Creo que los adversarios de la religión como tales se engañan a sí mismos en cuanto a las necesidades del hombre occidental, y que el mundo moderno perderá el equilibrio tan pronto como haya pasado por completo a la cruda doctrina del progreso. Siempre hemos necesitado lo infinito, lo eterno, lo absoluto; y dado que la ciencia se contenta con lo relativo, necesariamente deja un vacío, que es bueno para el hombre llenar con contemplación, adoración y adoración. “La religión”, dijo Bacon, “es la especia que está destinada a evitar que la vida se corrompa”, y esto es especialmente cierto hoy en día para la religión tomada en el sentido platónico y oriental. La capacidad de auto-recuerdo —para retirarse de lo externo a lo interno— es, de hecho, la condición de toda actividad noble y útil.

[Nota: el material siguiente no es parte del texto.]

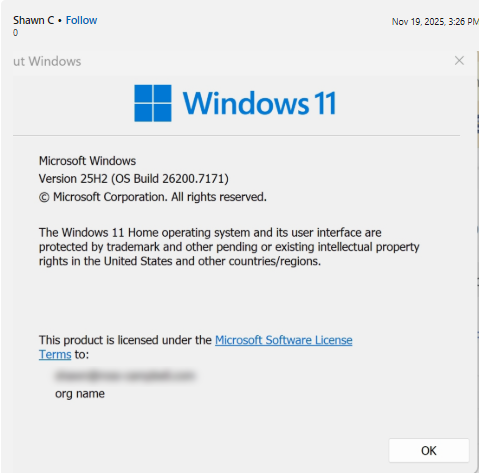Click the Follow link next to Shawn C

click(x=81, y=20)
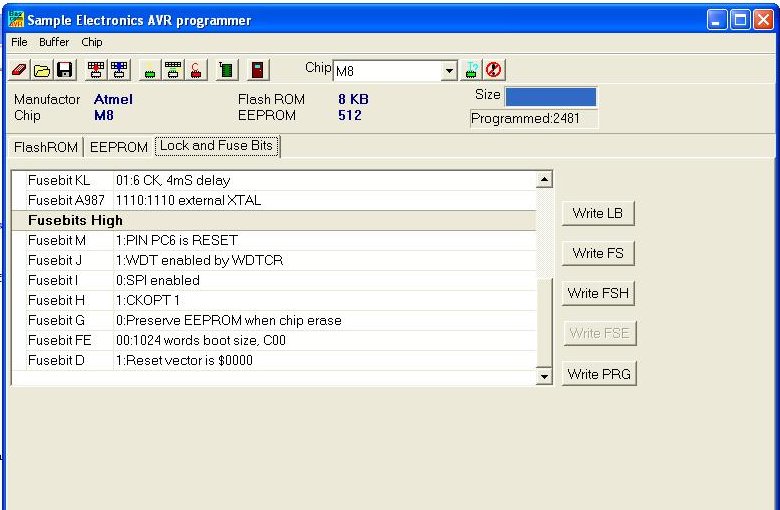This screenshot has height=510, width=780.
Task: Save buffer with the floppy disk icon
Action: point(64,70)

Este retorno, de hecho, a lo que es serio, divino y sagrado, se está volviendo cada vez más difícil, debido al crecimiento de la ansiedad crítica dentro de la iglesia misma, la creciente mundanalidad de la predicación religiosa, y la agitación universal y la inquietud de la sociedad. Pero tal retorno es cada vez más necesario. Sin ella no hay vida interior, y la vida interior es el único medio por el cual podemos oponernos a una resistencia rentable a las circunstancias. Si el marinero no llevaba consigo su propia temperatura, no podría ir desde el polo hasta el ecuador y permanecer a pesar de todo. El hombre que no tiene refugio en sí mismo, que vive, por así decirlo, en sus habitaciones delanteras, en el torbellino exterior de cosas y opiniones, no es propiamente una personalidad; él no es distinto, libre, original, una causa, en una palabra, alguien . Él es uno de una multitud, un contribuyente, un elector, un anonimato, pero no un hombre. Ayuda a compensar la masa, a llenar el número de consumidores o productores humanos; pero no le interesa a nadie más que al economista y al estadista, que toman en consideración el montón de arena en su conjunto, sin preocuparse por la falta de interés de la uniformidad de los granos individuales. La multitud solo cuenta como una fuerza elemental masiva, ¿por qué? porque sus partes constitutivas son individualmente insignificantes: son todas iguales, y las sumamos como las moléculas de agua en un río, midiéndolas por el fondo en lugar de apreciarlas como individuos. Tales hombres son contados y pesados simplemente como tantos cuerpos: nunca han sido individualizados por la conciencia, a la manera de las almas.
El que flota con la corriente, que no se guía a sí mismo de acuerdo con principios superiores, que no tiene ideales ni convicciones, tal hombre es un mero artículo de los muebles del mundo, una cosa movida, en lugar de un ser vivo y en movimiento, un ser eco, no una voz. El hombre que no tiene vida interior es el esclavo de su entorno , ya que el barómetro es el sirviente obediente del aire en reposo, y el ventoso el humilde sirviente del aire en movimiento.